À la Réunion ministérielle de novembre 2003, les ministres ont convenu d’un cadre de négociation de compromis plus souple pour la phase finale des négociations de la ZLEA. Aux termes de cette approche, communément appelée approche en deux volets, tous les 34 pays doivent négocier un cadre intégré de droits et obligations communs dans chacun des neuf domaines existants (premier volet). En outre, les pays intéressés peuvent négocier une libéralisation plus ambitieuse sur une base plurilatérale (second volet). Les ministres ont chargé les négociateurs de définir la portée et les modalités de ce cadre commun, ainsi que les procédures devant régir les négociations plurilatérales.
À la suite de la réunion ministérielle de Miami, les négociateurs ont tenté de mettre en oeuvre le nouveau cadre de négociation convenu entre les ministres, mais sans pouvoir parvenir à un consensus. En conséquence, depuis février 2004, les négociations officielles sont suspendues. Au cours de l’année et demie écoulée, les coprésidents américain et brésilien ont fait plusieurs tentatives pour trouver un compromis qui permettrait de surmonter les divergences qui subsistent encore au sujet de la mise en oeuvre du nouveau cadre de négociation. Aucune percée n’a été réalisée jusqu’à présent. L’échéance de janvier 2005, qui avait été fixée pour la conclusion des négociations de la ZLEA, n’a donc pas été respectée.
Le gouvernement du Mexique a organisé, le 25 août 2005, une réunion informelle à Puebla, au Mexique (siège provisoire du Secrétariat administratif de la ZLEA) pour permettre aux pays participants de discuter du fonctionnement du secrétariat. Bien que cette réunion n’ait pas été une instance de prise de décision, la plupart des participants ont lancé un appel en faveur de la reprise des négociations et de la convocation par les deux coprésidents, le Brésil et les États-Unis, d’une réunion du Comité de négociations commerciales (CNC) avant le Sommet des Amériques prévue en novembre à Mar del Plata, en Argentine. Dans le cadre du suivi, le Canada et plusieurs autres pays ont adressé des lettres aux coprésidents demandant la reprise des négociations officielles.
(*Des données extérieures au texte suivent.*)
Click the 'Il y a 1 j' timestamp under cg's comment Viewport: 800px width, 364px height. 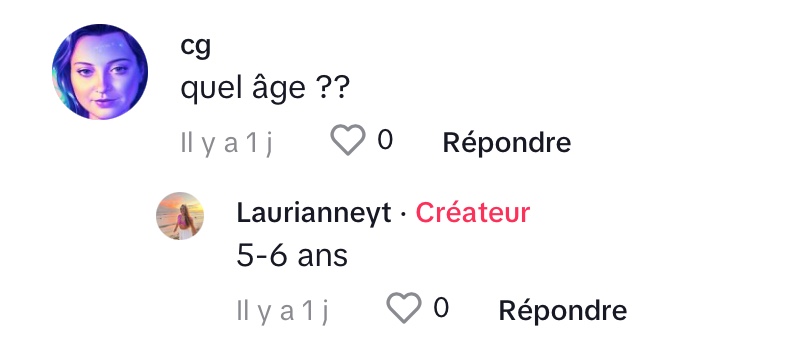tap(227, 143)
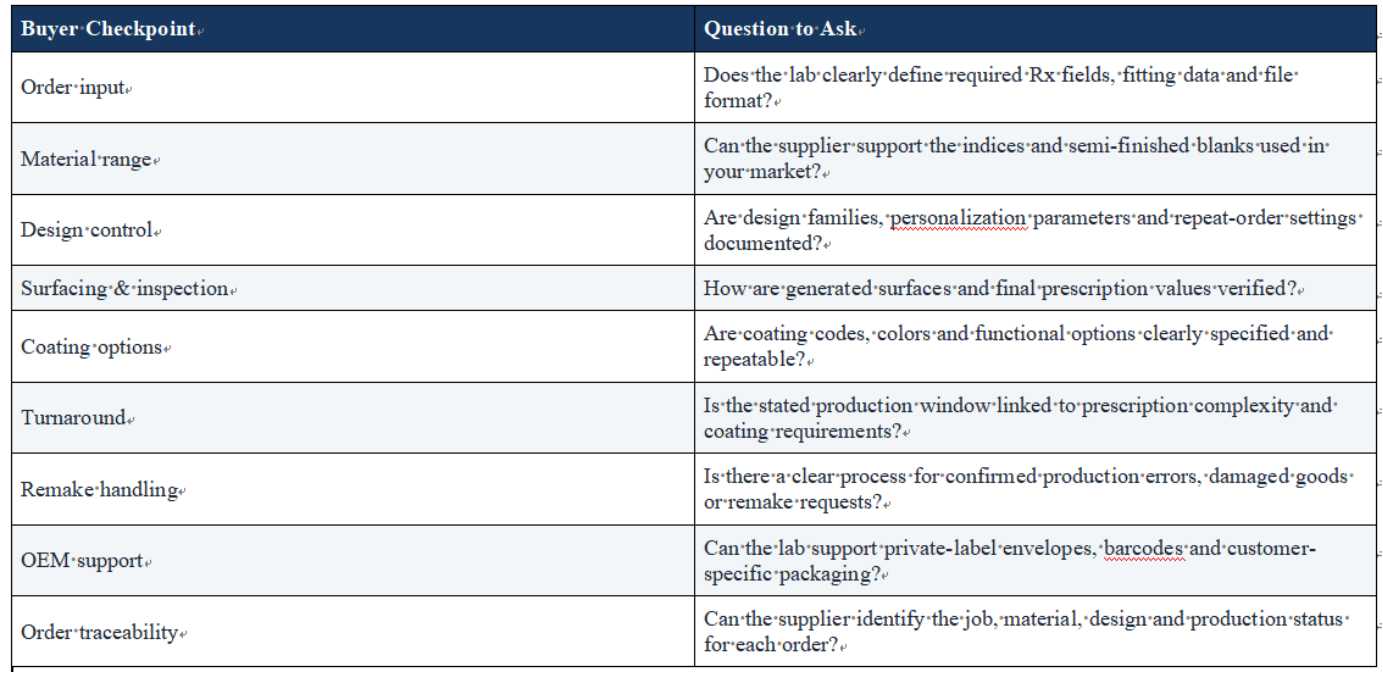
Task: Place cursor in Design control cell
Action: click(353, 230)
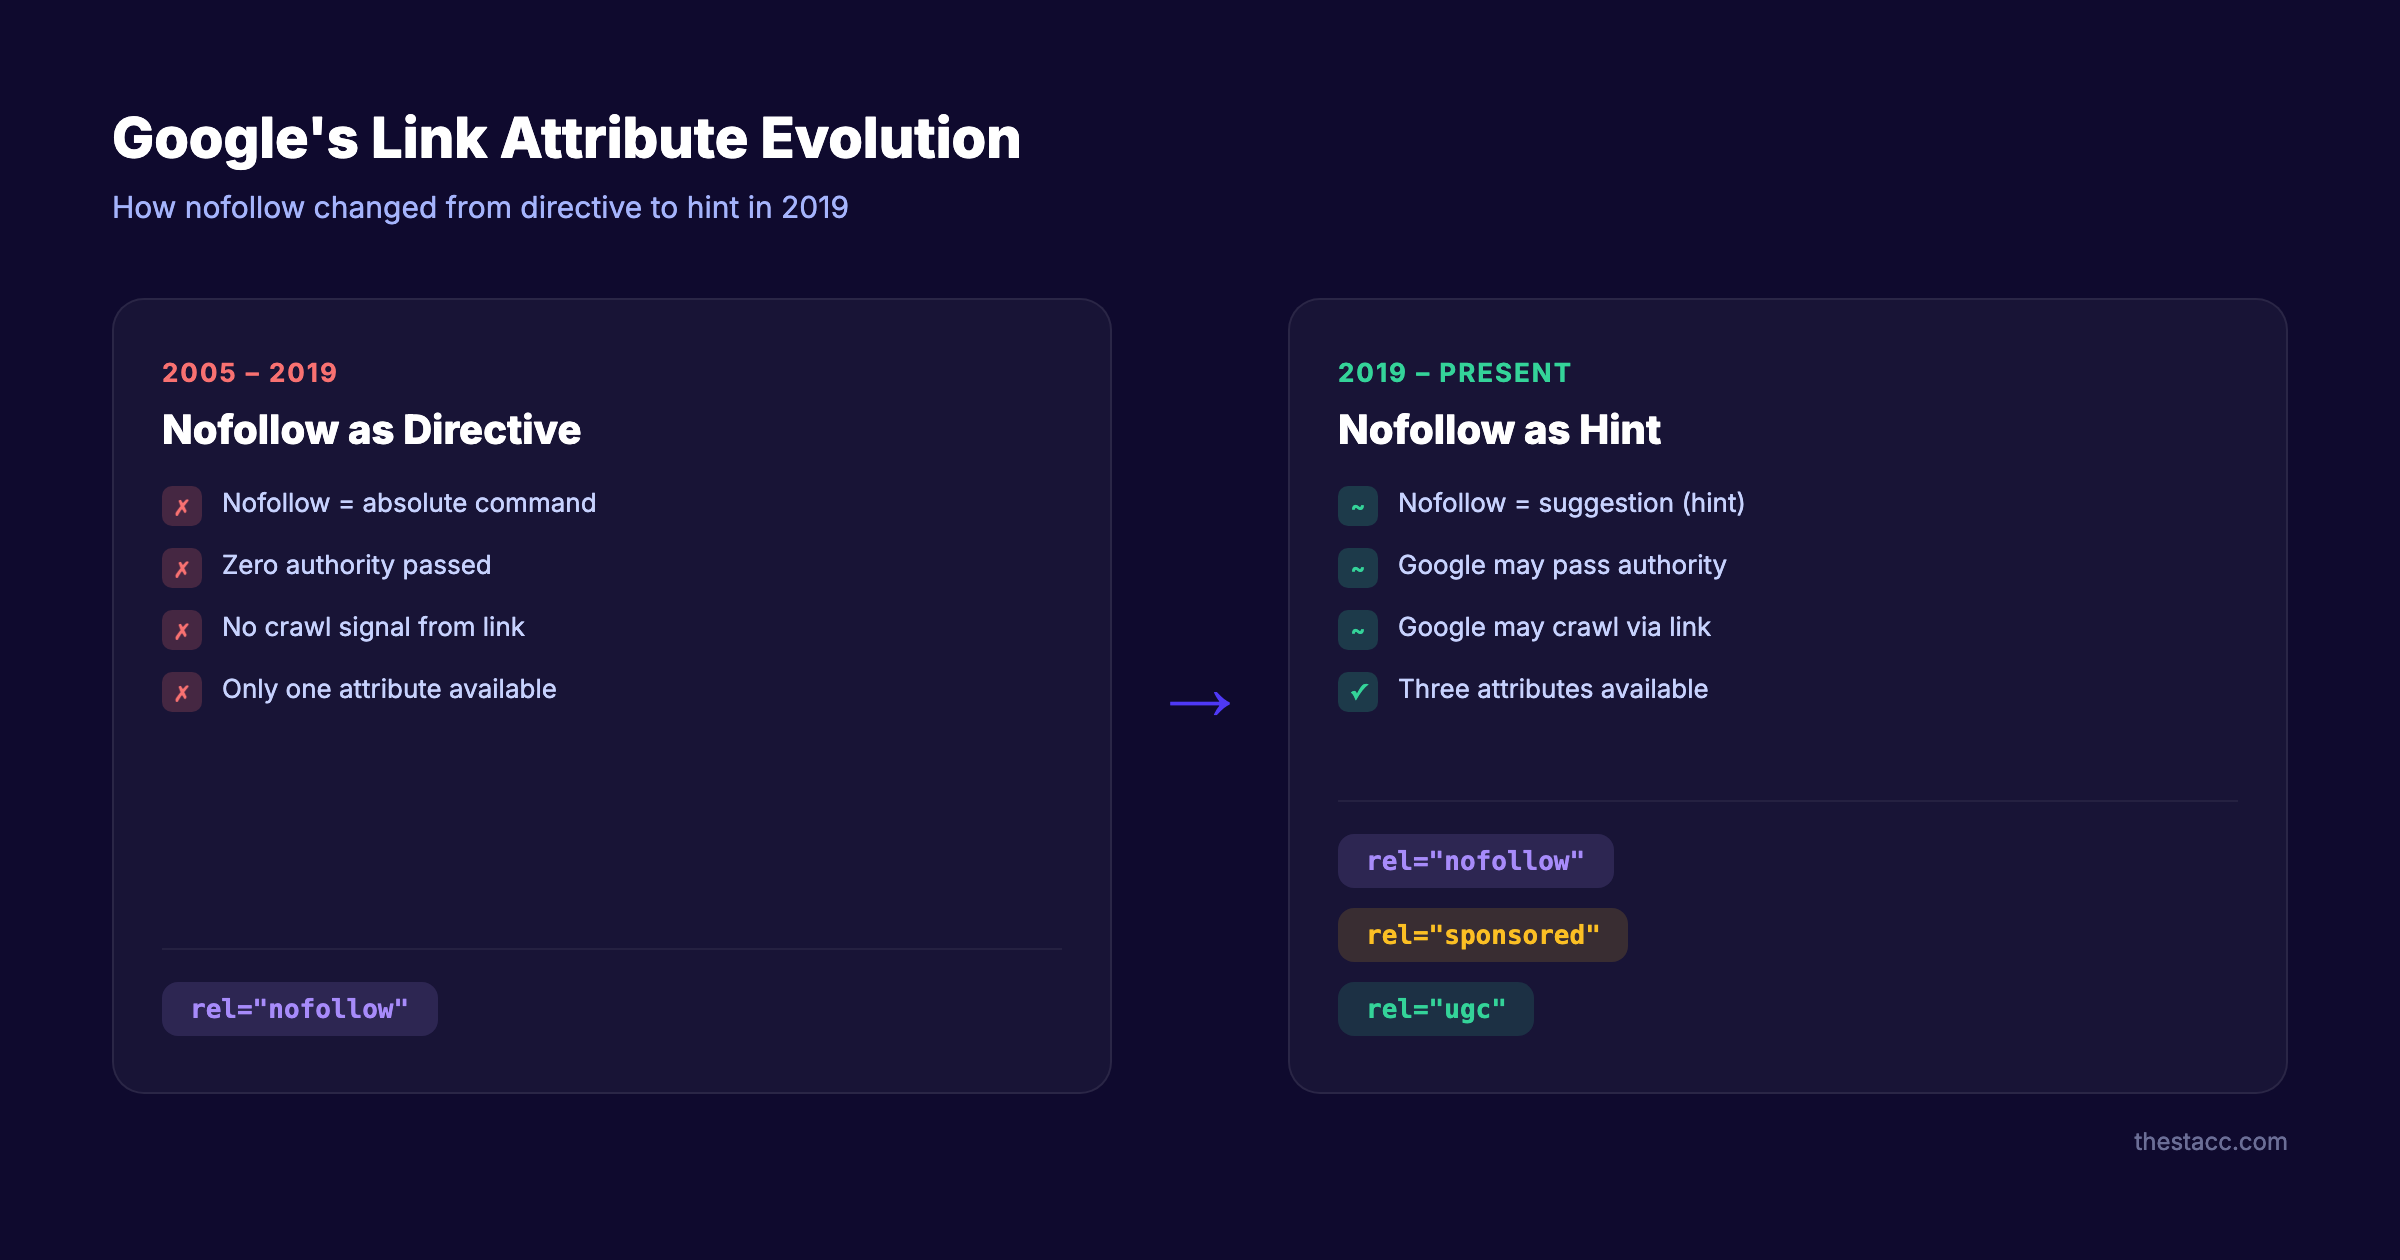
Task: Click the red X icon beside 'No crawl signal from link'
Action: (x=181, y=630)
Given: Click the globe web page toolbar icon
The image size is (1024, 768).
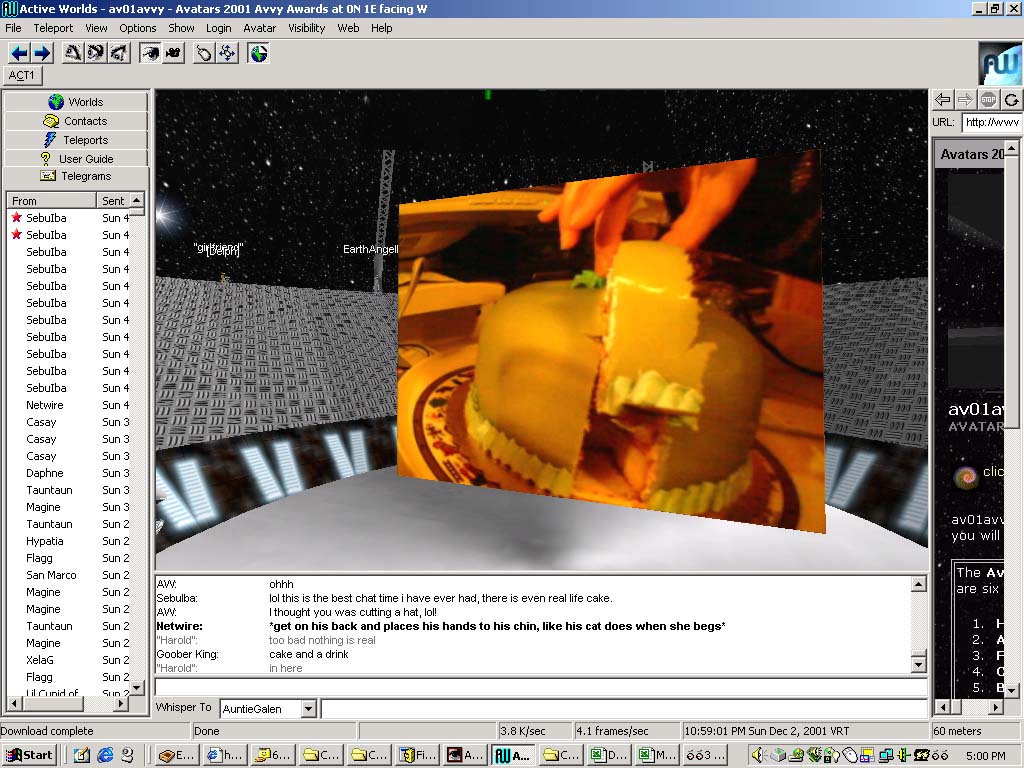Looking at the screenshot, I should click(x=259, y=53).
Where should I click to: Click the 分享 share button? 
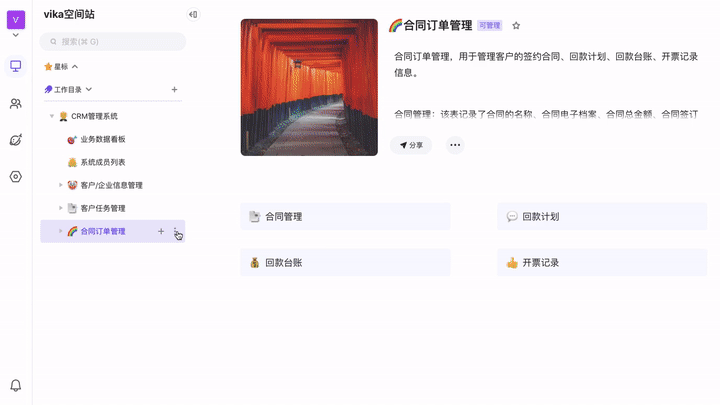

La lettre réaffirme l’engagement du Canada à l’égard du processus de la ZLEA et réitère son soutien aux efforts déployés par les coprésidents pour relancer les négociations.
Au Sommet des Amériques de novembre 2005, la majorité des pays ont exprimé leur soutien à la reprise des négociations officielles de la ZLEA en 2006. Malgré l’absence d’un consensus sur une date précise pour la reprise officielle des pourparlers, la Déclaration du Sommet a réitéré l’engagement des dirigeants en faveur d’un accord relatif à la ZLEA qui soit équilibré et intégré et a demandé aux autorités responsables des négociations commerciales de reprendre leurs discussions au cours de l’année 2006.